ChIP-seq on ZNF506 overexpression HEK293T to verify ZNF506 binding capacity at PBS-Pro sites.

To identify ZNF506 genome-wide target sites, we performed ChIP-seq assay and found that ZNF506 binding sites enriched at PBS-Pro-containing ERV subfamilies (ERVPs) and further motif calling analysis showed that ZNF506 binds to PBS-Pro sequences, promoting formation of H3K9me3 modifications at binding regions.

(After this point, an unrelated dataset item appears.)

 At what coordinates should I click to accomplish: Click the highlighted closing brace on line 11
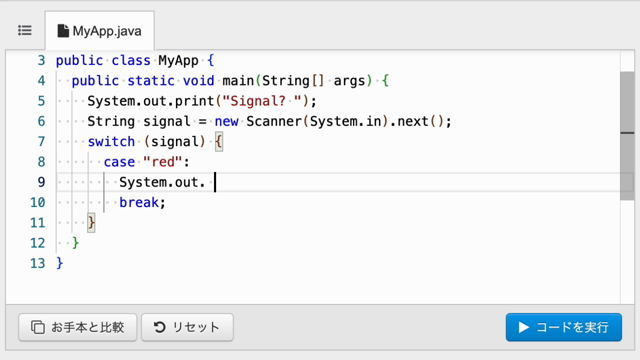(91, 223)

And ChIP-seq assay also indicated that the distinction of H3K9me3 signals closed to ZNF506 peak regions between ZNF506 overexpressing (OE) HEK293T cells and ZNF506 Knockout (KO) HEK293T cells was correlated with the different recruitment of corepressor KAP1. The ChIP-seq experiments using GFP antibodies and H3K9me3 antibodies on ZNF506-GFP OE HEK293T cell lines, and ZNF417-GFP OE HEK293T cell lines were used as controls for H3K9me3 ChIP. Also, the ChIP-seq experiments were performed using H3K9me3 antibodies and KAP1 antibodies on ZNF506 KO HEK293T cells and ZNF506 OE HEK293T cells. Overall design: ZNF506-GFP OE HEK293T cell lines were used to perform two replicates of ChIP reaction with GFP antibodies for KZFPs. ZNF506-GFP OE HEK293T cell lines were used for anti-H3K9me3 ChIP and ZNF417-GFP OE HEK293T cells performed as controls. And the ChIP-seq experiments using H3K9me3 antibodies and KAP1 antibodies on ZNF506 KO HEK293T cells and ZNF506 OE HEK293T cells for comparison.